# Directions:
Please print exactly the line containing "This screenshot has height=329, width=540." and every line after it to the end of the records below, and nothing more.

# Data records:
....................
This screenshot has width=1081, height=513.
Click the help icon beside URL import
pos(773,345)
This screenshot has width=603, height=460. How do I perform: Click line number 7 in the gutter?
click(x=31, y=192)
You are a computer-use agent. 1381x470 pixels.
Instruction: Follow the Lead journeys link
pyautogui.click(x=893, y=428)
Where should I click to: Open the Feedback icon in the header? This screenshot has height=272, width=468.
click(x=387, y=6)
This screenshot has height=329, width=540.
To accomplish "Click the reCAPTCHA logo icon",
....................
# Written response:
This screenshot has height=329, width=540.
To accomplish "Click the reCAPTCHA logo icon",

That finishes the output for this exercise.